Tarea pendiente A = Reescribe el fragmento del texto sobre la crisis que empieza con las palabras "Cuando comenzó la" y termina tras "solidario y respetuoso.", cambiando "neoliberalismo salvaje" por "liberalismo desatado".
Tarea pendiente B = Por favor, responde según el texto sobre la crisis: ¿qué significó la reforma laboral hacia la que giró Zapatero?

Texto original =
--*--

Cuando comenzó la crisis todos hablaban del sistema. Desde Francia nos llegaban voces afirmando con contundencia que había que refundar el capitalismo, que el neoliberalismo salvaje nos había llevado a esto. Hablaban de crisis sistémica que sólo se solucionaría mediante cambios estructurales, mediante una revisión de todo el aparato social y económico que condujera a un nuevo modelo productivo. Esta crisis sería terrible, sí, pero de ella saldría un nuevo mundo, más justo, con menos desigualdades, más solidario y respetuoso.
Todos esperaban que el PSOE capitaneara este gran cambio, que plantara cara a ese despiadado sistema financiero y que realmente luchara por los intereses de los obreros, de las clases medias y bajas que le habían votado. Pero la cosa no llegaba. La famosa burbuja inmobiliaria, diagnosticada años antes de su gran explosión, no fue pinchada. Si el PP había vivido años dulces con ella, el PSOE siguió aprovechando su caduca prosperidad mientras pudo, disfrutando como si no hubiera mañana. Pero el mañana llegó y todo saltó por los aires. Era el momento del gran cambio, el momento en el que los grandes hombres hacen la historia. Pero, precisamente ahí, el PSOE cavó su tumba. Timorato, ineficaz y a base de tirones de orejas desde Europa, desaprovechó todas sus oportunidades. Es más, cuando más se esperaba el cambio de sistema, las reformas estructurales, Zapatero giró hacia políticas liberales: una reforma laboral que significó únicamente el abaratamiento del despido. Era como si ZP confesara entre sollozos que sólo la derecha podría salvar la situación. Estaba firmando la carta de defunción del socialismo. En las elecciones, a pesar de los indignados y del desprestigio de la clase política, una marea azul invadió España. La gente votó al menos malo.
Ya lejos quedaban esos ideales de un mundo mejor. Los votantes sólo querían que la cosa no fuera a peor, sólo querían a alguien que, fuera como fuera, salvara los muebles. Y, paradoja de las paradojas, la crisis del sistema capitalista sirvió para que el capitalismo saliera reforzado. Y hasta aquí la película: recortes y privatizaciones a discreción. El modelo sigue siendo el mismo, sólo que más sórdido. Tecnócratas, gestores, organizadores eficaces que mantengan el sistema sea como sea. Países emergentes como Brasil o China ponen en serias dudas nuestra competitividad. Mano de obra barata, eso es lo que hace falta. Igualemos la nuestra a la suya, no queda otra. La política, en cuanto al arte de crear leyes justas, de dirigir la sociedad hacia fines loables, muere. Sólo queda la política económica, por lo que sólo necesitamos buenos economistas, los políticos nos sobran. Necesitamos gente que ante una bajada en la calificación de Standard & Poors, esa empresa que domina ahora el mundo, pueda hacer algo. Aún así no es mucho. Por muy brillante que sea nuestro economista sólo es un político y sólo puede poner parches, echar salvavidas en el naufragio. Estos son las migajas de lo que ha quedado de aquellos ideales democráticos de Rousseau o de Montesquieu: tecnócratas que hacen lo que pueden con lo poco que les dejan. Y este es el fin de la revolución burguesa iniciada en los albores de la Modernidad: los capitales no sólo ya no reconocen fronteras ni naciones, tampoco reconocen a sus representantes legítimos. La política se rinde ante la franckfurtiana razón instrumental.

--*--

Entradas mostradas =

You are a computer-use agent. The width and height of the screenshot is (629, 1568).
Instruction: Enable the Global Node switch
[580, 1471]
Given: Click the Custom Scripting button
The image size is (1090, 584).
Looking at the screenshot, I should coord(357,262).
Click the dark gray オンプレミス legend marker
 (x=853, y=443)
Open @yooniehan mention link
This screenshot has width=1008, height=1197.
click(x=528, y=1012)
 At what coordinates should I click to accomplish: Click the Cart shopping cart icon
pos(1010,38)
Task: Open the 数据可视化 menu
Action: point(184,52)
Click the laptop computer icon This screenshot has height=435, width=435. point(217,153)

--*--

Tu respuesta A =
Cuando comenzó la crisis todos hablaban del sistema. Desde Francia nos llegaban voces afirmando con contundencia que había que refundar el capitalismo, que el liberalismo desatado nos había llevado a esto. Hablaban de crisis sistémica que sólo se solucionaría mediante cambios estructurales, mediante una revisión de todo el aparato social y económico que condujera a un nuevo modelo productivo. Esta crisis sería terrible, sí, pero de ella saldría un nuevo mundo, más justo, con menos desigualdades, más solidario y respetuoso.

Tu respuesta B = Significó únicamente el abaratamiento del despido.